Imagine you are a long-suffering David Jones (ASX: DJS) shareholder who bought shares any time from July 2009 to July 2011. You're seriously underwater, and since 2011, quarterly like-for-like sales figures have always been negative. Finally, in late October this year, prior to the release of the September figures, you decide to sell your shares.
You would have felt pretty silly when, two days later, David Jones finally released some positive sales figures. You would have felt worse still as the share price bounced over 14% in a week. I imagine your despair would turn to anger when you realised that the person you sold your shares to already knew about the positive sales figures.
Something like this actually did happen. Some unfortunate souls did sell their David Jones shares right before the long-awaited positive results. Not only that, but the David Jones insiders they sold to are directors of the company. Directors Steve Vamos and Leigh Clapham bought shares in the company just a few days before the public release of the retailer's quarterly sales numbers.
Appallingly, this behaviour is considered legal. The chairman of the company also endorses it. Peter Mason (the esteemed chairman) said, "Both directors obtained my prior approval to their share purchases," according to the Sydney Morning Herald. In response to this, ASIC spokesman Matthew Abbott said he could not comment. Some might say ASIC wouldn't comment because it's investigating the issue, but I doubt it.

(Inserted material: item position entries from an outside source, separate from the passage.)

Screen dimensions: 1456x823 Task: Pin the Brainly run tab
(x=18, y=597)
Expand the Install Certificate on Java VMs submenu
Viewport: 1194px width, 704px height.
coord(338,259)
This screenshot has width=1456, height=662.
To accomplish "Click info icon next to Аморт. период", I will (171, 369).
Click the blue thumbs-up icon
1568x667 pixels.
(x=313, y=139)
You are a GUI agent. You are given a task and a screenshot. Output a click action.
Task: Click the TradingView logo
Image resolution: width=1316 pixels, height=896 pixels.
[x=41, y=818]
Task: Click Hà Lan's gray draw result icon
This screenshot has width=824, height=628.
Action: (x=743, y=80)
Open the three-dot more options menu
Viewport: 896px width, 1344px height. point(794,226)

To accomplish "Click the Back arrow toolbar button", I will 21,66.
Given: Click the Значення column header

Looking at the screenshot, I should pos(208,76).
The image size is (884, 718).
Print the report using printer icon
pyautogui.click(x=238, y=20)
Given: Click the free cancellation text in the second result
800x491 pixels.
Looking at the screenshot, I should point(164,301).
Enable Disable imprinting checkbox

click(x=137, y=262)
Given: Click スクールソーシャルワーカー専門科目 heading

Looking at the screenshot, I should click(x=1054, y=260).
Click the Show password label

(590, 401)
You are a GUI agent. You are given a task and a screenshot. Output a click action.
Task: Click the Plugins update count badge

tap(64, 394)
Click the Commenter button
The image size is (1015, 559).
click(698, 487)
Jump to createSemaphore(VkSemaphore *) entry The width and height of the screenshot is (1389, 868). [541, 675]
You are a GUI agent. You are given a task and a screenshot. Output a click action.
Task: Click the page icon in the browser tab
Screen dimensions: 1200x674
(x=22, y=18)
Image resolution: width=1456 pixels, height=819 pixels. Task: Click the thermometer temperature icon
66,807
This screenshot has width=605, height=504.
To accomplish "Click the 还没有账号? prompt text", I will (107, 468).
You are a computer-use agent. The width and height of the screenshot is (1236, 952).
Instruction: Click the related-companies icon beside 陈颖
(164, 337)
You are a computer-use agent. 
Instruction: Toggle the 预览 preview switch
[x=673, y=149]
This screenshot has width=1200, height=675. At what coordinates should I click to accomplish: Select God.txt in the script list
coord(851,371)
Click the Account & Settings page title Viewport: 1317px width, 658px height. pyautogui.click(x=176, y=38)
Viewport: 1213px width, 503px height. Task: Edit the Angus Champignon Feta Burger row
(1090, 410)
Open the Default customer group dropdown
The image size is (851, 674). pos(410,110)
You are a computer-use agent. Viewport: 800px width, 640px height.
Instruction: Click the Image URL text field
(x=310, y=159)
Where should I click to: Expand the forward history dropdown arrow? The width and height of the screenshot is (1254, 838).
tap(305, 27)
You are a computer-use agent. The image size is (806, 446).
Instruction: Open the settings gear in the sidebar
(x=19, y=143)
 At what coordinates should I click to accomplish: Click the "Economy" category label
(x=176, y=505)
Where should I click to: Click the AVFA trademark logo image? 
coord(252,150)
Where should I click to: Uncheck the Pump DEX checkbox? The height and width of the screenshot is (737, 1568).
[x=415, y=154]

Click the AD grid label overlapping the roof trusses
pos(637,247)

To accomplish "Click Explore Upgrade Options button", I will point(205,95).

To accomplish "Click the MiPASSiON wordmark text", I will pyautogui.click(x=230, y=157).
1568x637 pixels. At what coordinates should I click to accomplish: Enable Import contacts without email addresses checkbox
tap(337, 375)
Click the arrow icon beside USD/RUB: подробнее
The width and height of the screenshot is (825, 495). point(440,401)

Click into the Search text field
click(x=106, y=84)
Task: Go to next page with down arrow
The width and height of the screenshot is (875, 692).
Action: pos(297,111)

As I wrote in this article, the outgoing CEO of David Jones, Paul Zahra, has done well in the last few years, especially in comparison to shareholders. He has received over $4.5 million in remuneration over the last two years. His predecessor, who resigned after a sexual harassment scandal, was also very well paid. With this latest stunt, the board of David Jones has once again demonstrated their idea of what constitutes good corporate governance.
Foolish takeaway
This apparently legal behaviour is just the tip of the iceberg in Australia. The proportion of illegal insider trades resulting in conviction by ASIC in unknowable but surely miniscule. The conviction of Gunns director John Gay demonstrated that the penalties for directors are unlikely to be severe. John Gay was fined just $50,000 and Justice Porter described him as being of exemplary character, after he was convicted of insider trading.
ASIC also failed to act against construction giant Leighton Holdings (ASX: LEI) after the company admitted that it may have breached bribery laws. On that subject, the Australian Shareholder Association has recommended that Leighton shareholders remove Bob Humphris (the current chairman) because "Leighton needs a new independent chair not associated with past controversies to steer it forward."